Я даже не подумала поискать что-то подобное. Один из офицеров поднимается в мою квартиру, чтобы еще раз все осмотреть, но ничего не находит.
— Возможно, он забрал ее, когда взламывал дверь в этот раз, — говорю я.
Они переглядываются между собой, а потом один поворачивается ко мне.
— Нам очень жаль, но у нас нет достаточных доказательств. Мы рекомендуем вам обзавестись камерой, чтобы вы могли запечатлеть любые другие незаконные действия. Тогда мы сможем что-нибудь предпринять.
— Нет доказательств? — насмехается Генри.
Копы пожимают плечами, и я вижу, как Генри сжимает челюсти от досады. Я слишком устала, чтобы еще больше расстраиваться из-за несправедливости, но пока Генри везет меня обратно в отель, ему есть что сказать по этому поводу.
Глава 16
Генри
Я в ярости на все десять уровней выше убийственной. Возможно, я лечу к отелю слишком быстро, с Хлоей на пассажирском сиденье джипа. Мне просто нужно отдалить ее от этого ужасного соседа как можно быстрее.
— Они не смогут ничего сделать, пока не произойдет что-то еще, — я срываюсь на крик. — Что это за правосудие?

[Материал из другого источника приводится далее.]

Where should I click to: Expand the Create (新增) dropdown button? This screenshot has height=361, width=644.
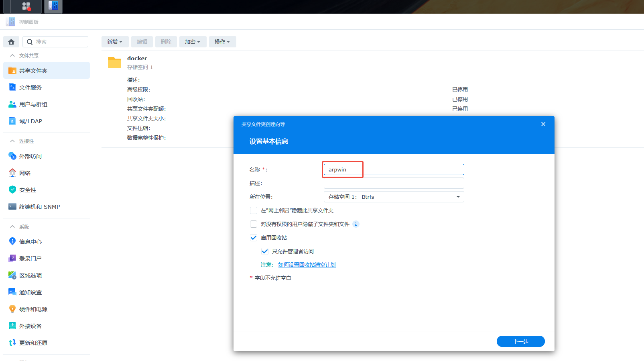click(x=115, y=42)
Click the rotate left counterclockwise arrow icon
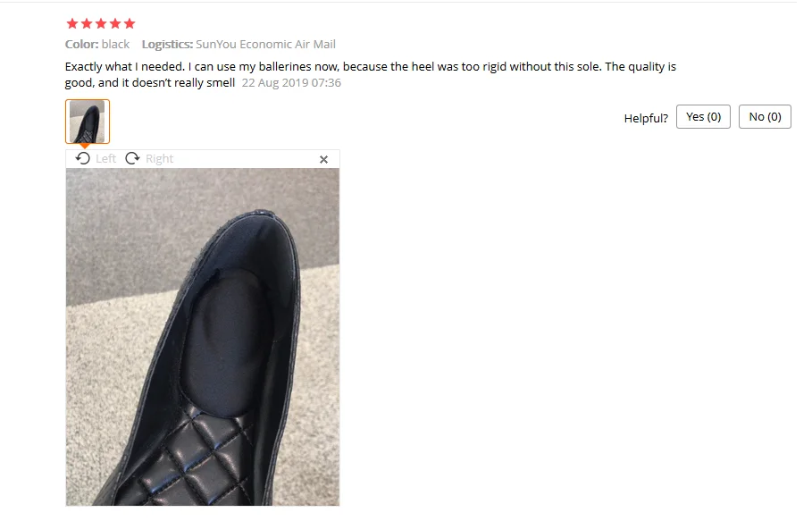Viewport: 812px width, 521px height. 83,158
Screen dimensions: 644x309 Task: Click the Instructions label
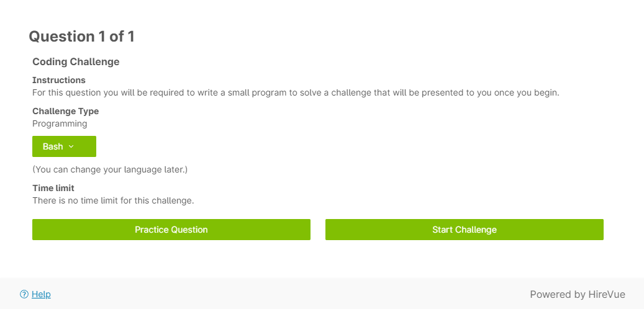click(x=59, y=80)
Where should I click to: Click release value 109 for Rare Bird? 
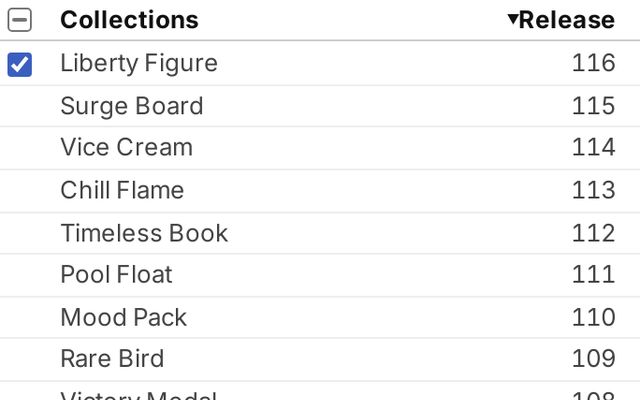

Они хотят подождать, пока ты не окажешься в морозилке парня или еще в каком-нибудь дерьме?
Хлоя тянется к моей руке. Я смотрю на нее. Она явно ошеломлена. Я делаю вдох, чтобы успокоиться.
— Прости. Просто это меня очень напугало.
— Меня тоже, — она иронично усмехается.
— Если бы с тобой, Хлоя, что-то случилось… Я не знаю, что бы делал.
Она ничего не отвечает на это. Вернувшись в отель, я веду ее в наш номер и заказываю еду.
Я сижу на краю кровати, ощущая себя беспомощным. Последний раз так я чувствовал себя, когда стоял рядом с Сарой в больнице, крича и требуя, чтобы кто-то что-то сделал. Этот образ полностью перегрузил меня, доведя до края.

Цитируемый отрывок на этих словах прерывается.